Si le vieillissement de la voix est normal, au même titre que la diminution de la vue ou de l’ouïe, les phénomènes dits de presbyphonie n’en sont pas moins mal vécus par certaines personnes. « Le vieillissement des tissus liés à la voix n’a rien de pathologique. En revanche, il peut nous poser des problèmes de communication. Cela peut être particulièrement gênant quand on continue à animer des réunions, à donner des cours ou tout simplement à jouer aux cartes entre amis », commente le Pr Dominique Morsomme de l’Unité Logopédie de la Voix de l’Université de Liège.
La fonction fait l’organe
Voix qui porte moins, plus rauque, moins stable, qui se casse ou qui tremble... : le vieillissement de la voix est d’abord lié au vieillissement des plis vocaux (terme aujourd’hui préféré à celui de cordes vocales), organes de la phonation qui sont relâchés et écartés lorsque nous nous taisons et, à l’inverse, rapprochés quand nous déglutissons, parlons, chantons, ce qui met en vibration le flux d’air.

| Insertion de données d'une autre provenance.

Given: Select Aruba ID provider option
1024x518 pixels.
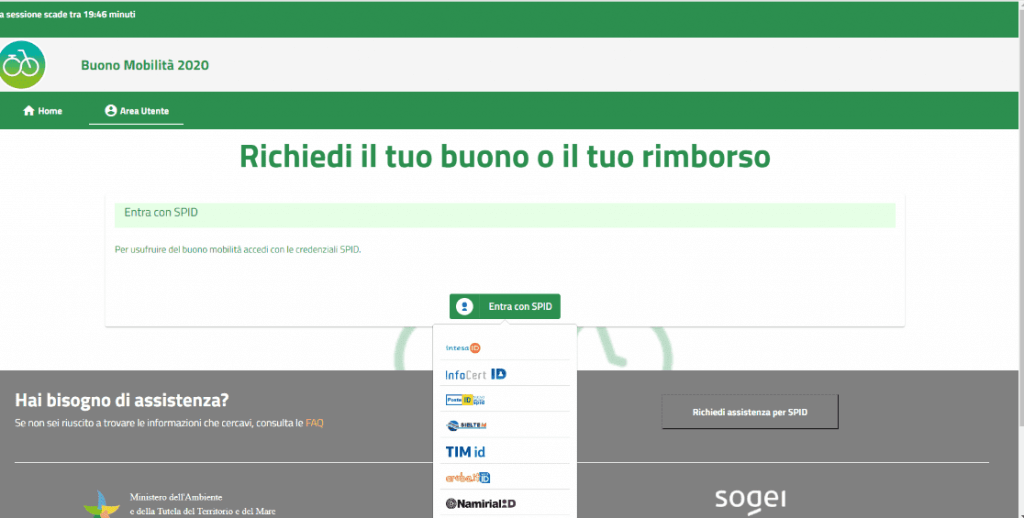Looking at the screenshot, I should point(467,478).
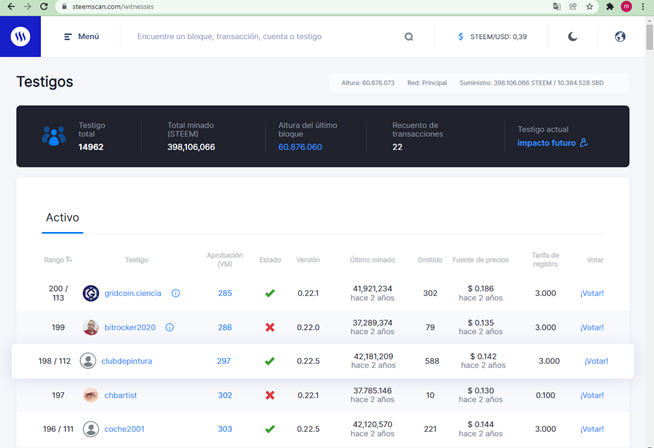The image size is (654, 448).
Task: Select the Activo tab
Action: click(x=63, y=218)
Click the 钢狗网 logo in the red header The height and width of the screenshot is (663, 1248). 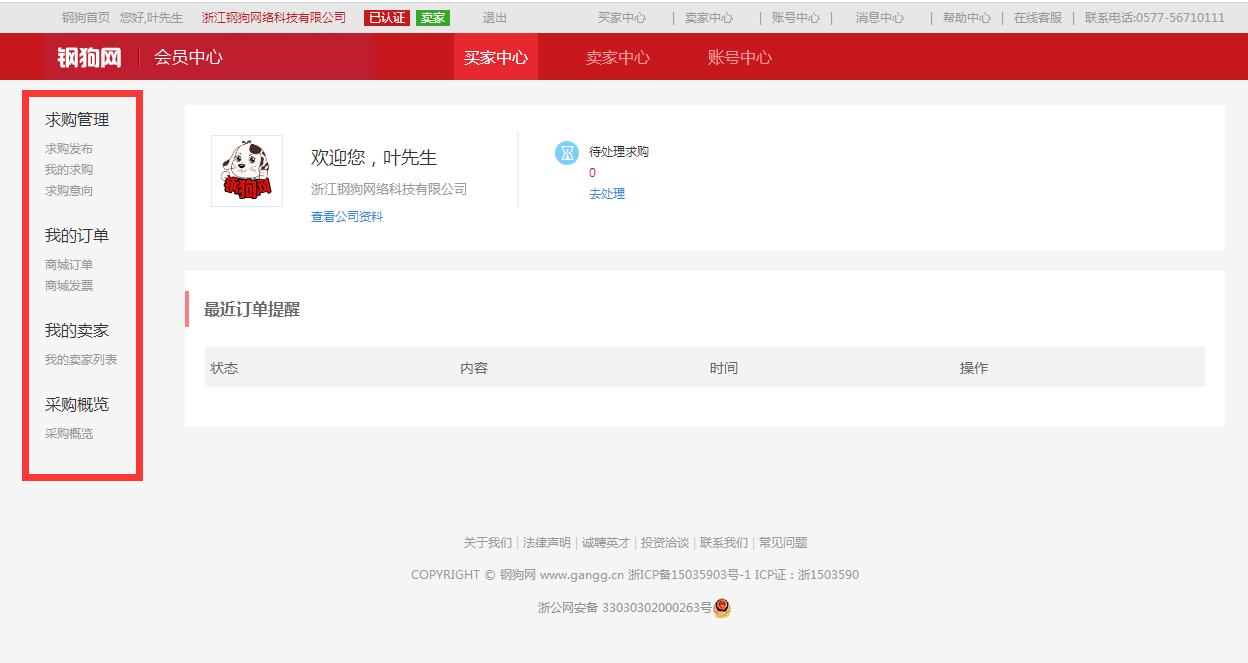[x=88, y=57]
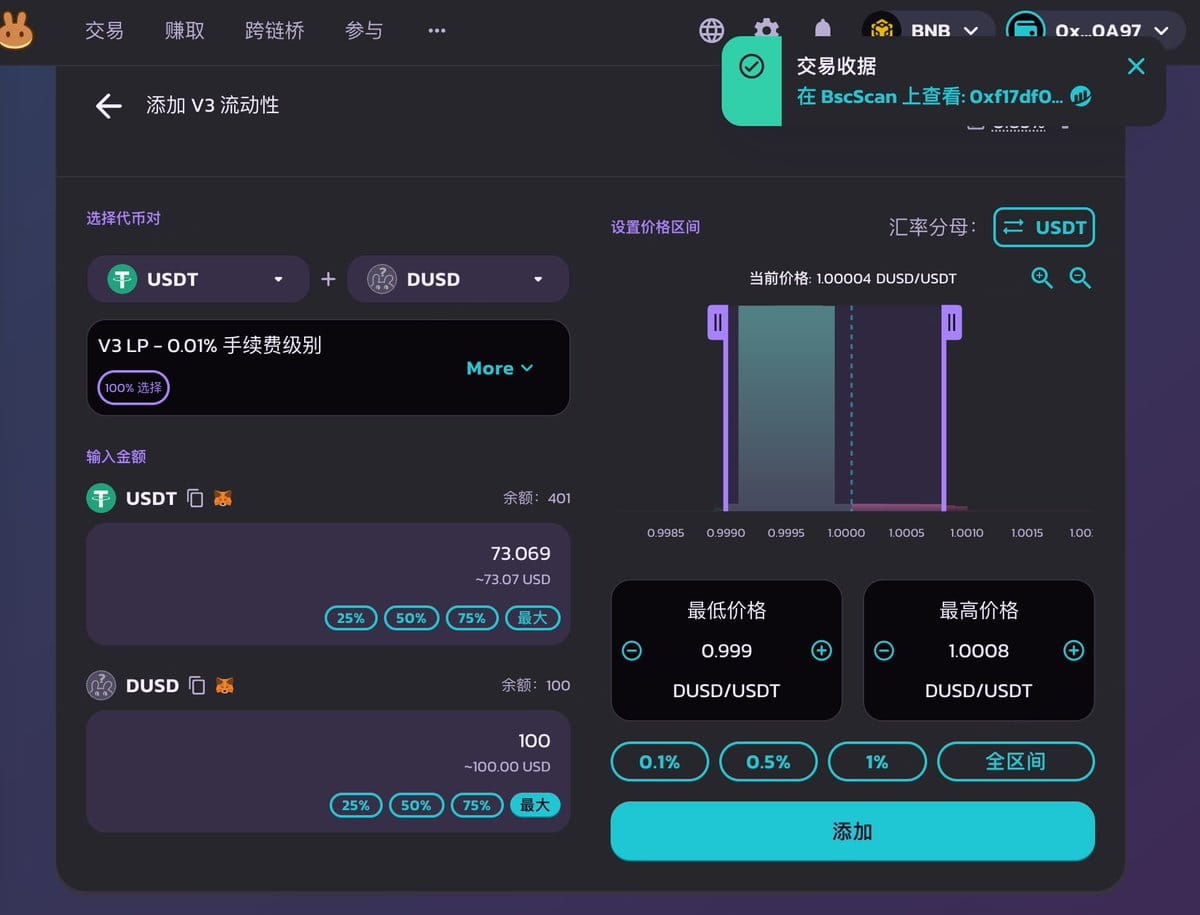The height and width of the screenshot is (915, 1200).
Task: Open the 赚取 menu
Action: click(186, 30)
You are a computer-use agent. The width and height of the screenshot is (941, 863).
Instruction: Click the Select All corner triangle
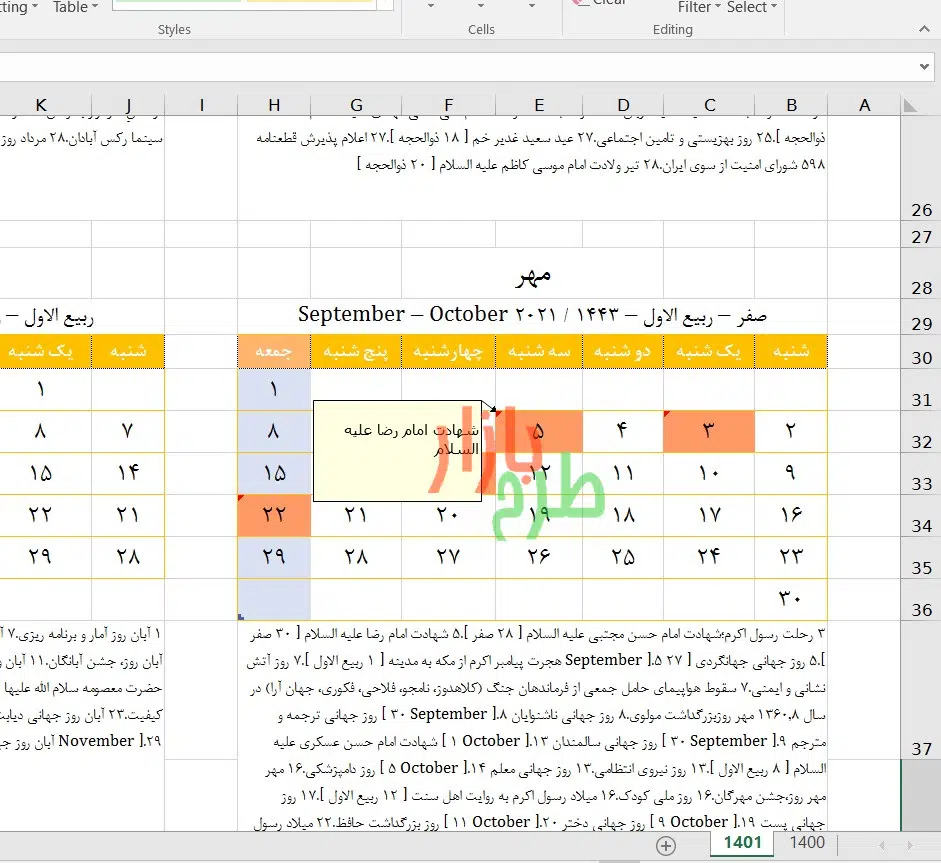coord(910,105)
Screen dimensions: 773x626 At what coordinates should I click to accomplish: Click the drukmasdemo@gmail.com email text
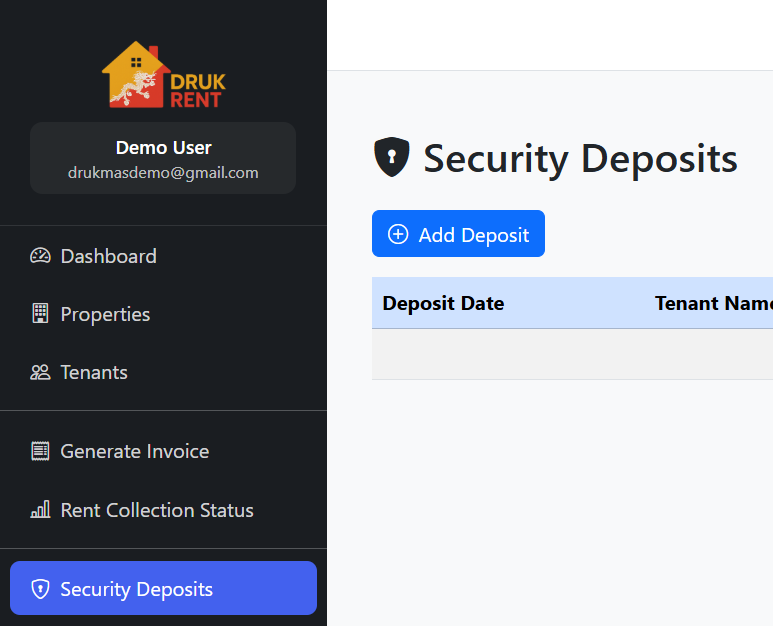point(163,172)
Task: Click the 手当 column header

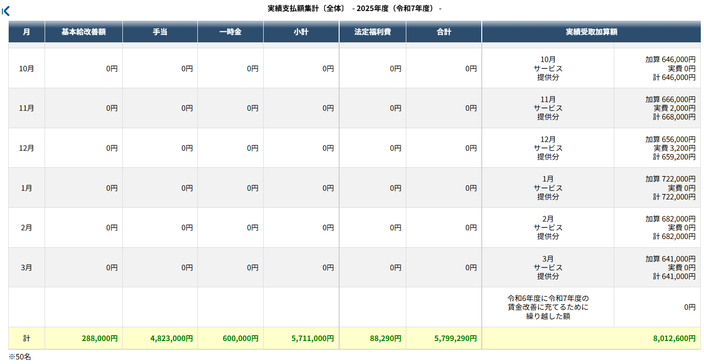Action: coord(160,32)
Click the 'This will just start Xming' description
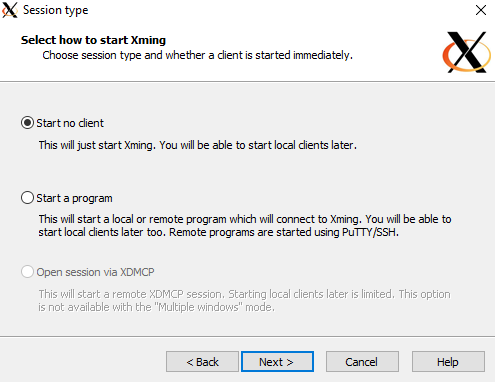 pos(197,145)
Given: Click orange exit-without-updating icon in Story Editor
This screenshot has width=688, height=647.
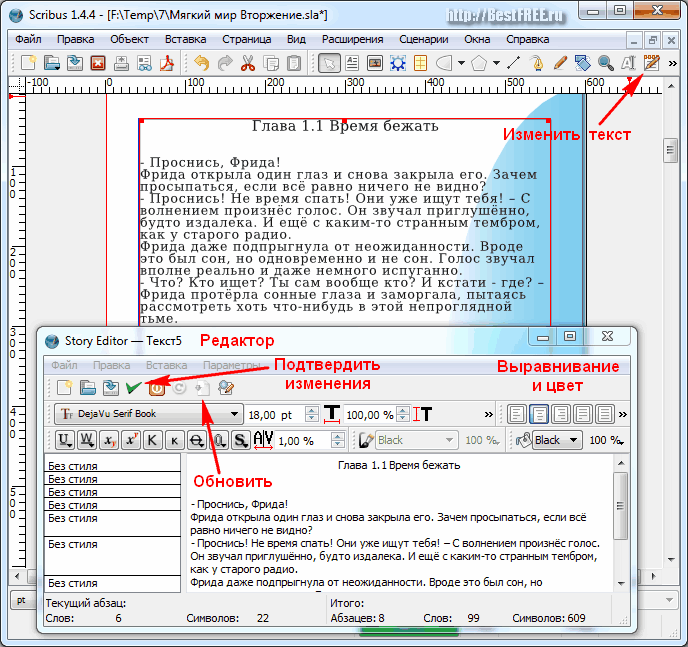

Or la préservation de nos plis vocaux dépend à la fois de facteurs génétiques (dans certaines familles, on constate que la voix a tendance à rester jeune très longtemps, au même titre que la peau) et de facteurs liés au mode de vie (tabagisme) et à l’habitude. « Les personnes qui ont été amenées à beaucoup utiliser leur voix durant leur vie professionnelle ont tendance à mieux la conserver. C’est le principe de la fonction qui fait l’organe », analyse le Pr Dominique Morsomme. Un enseignant qui a donné entre vingt et trente heures de cours par semaine pendant quarante ans a ainsi plus de chances de préserver longtemps sa fonction vocale... à condition d’avoir utilisé sa voix de manière adéquate. De même pour les chanteurs lyriques... qui verront néanmoins leur registre changer au fil du temps. « Pour des raisons hormonales, avec l’avancée en âge, la voix a tendance à devenir plus grave chez les femmes et plus aiguë chez les hommes », poursuit la spécialiste.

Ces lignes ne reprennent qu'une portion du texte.